The fate of the irregular captives could provoke fresh tensions over the ICC. The UK has unconditionally ratified it, but the US, China and Russia have not. One British source in Qatar suggested that "may be the nub of the difficulty". Air Marshal Brian Burridge, commander of the British forces, said in a weekend interview: "I do have a passionate personal belief that the only way to deal with asymmetric warfare and this sort of irregular behaviour is to use the war-crimes process. And the way we created the notion of equity after Bosnia, I think that is an important and powerful way of dealing with it. That is my personal view but it is not me who makes the decisions; it is for ministers, politicians and wiser people than I."

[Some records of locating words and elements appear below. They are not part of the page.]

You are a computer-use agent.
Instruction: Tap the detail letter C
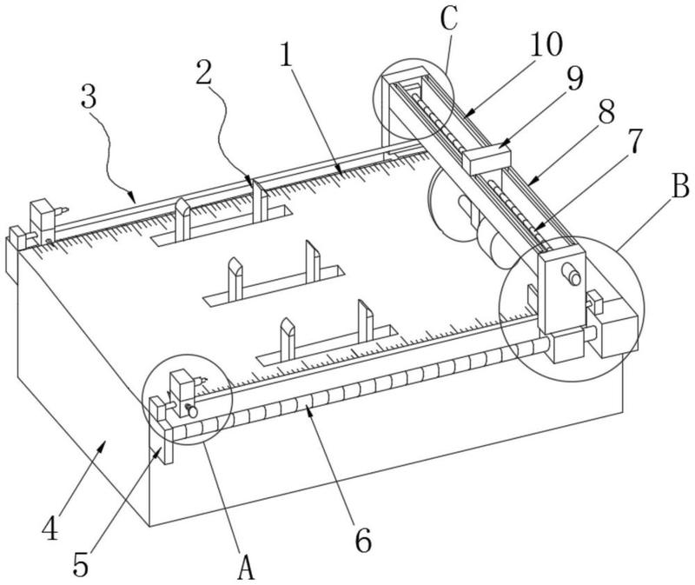coord(450,17)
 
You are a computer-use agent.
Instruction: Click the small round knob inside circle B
coord(573,275)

Referring to "irregulars", Air Marshal Burridge said: "You detain them. The notion of the Geneva convention is that prisoners of war are repatriated. Those who might have committed other sorts of crimes will undoubtedly have to answer for those crimes."

LAWS OF WAR

By Robert Verkaik

Surrender and treachery

Under the Geneva Convention soldiers are forbidden from misusing flags of truce, feigning war wounds or disguising themselves as civilians. The Convention describes all three actions as "perfidy" in article 37. But there is no ban on "ruses of war" – the spread of misinformation and use of decoys and camouflage are all legal.

Civilian casualties

British military lawyers have been attached to Air Force and Army headquarters and to units on the ground to help assess Iraqi targets. "The expected harm" to civilians "must not be excessive when set against the direct ... military advantage anticipated". An attack would be a war crime if it were "clearly excessive". Byplacing of military equipment in civilian locations the Iraqis are laying Britain and America open to charges of war crimes.

Pilots

Pilots of helicopters and warplanes shot down by Iraqi ground fire must not be "attacked" if they are forced to eject or parachute –they must be given an opportunity to surrender. These rules do not apply to troops parachuting from aircraft.

Spies

Anyone who is engaged in espionage does not have the protection afforded to prisoners of war. There are hundreds of Iraqi citizens helping the Allies identify targets in Baghdad and other cities.

Conscientious objectors

Three British soldiers have been sent home for objecting to the conduct of the war and could now face a possible courts martial. The right to refuse on the grounds of conscience to participate as a combatant was included in the Military Service (No.2) Act 1916, which introduced conscription for the First World War. This right is not available to members of the armed forces.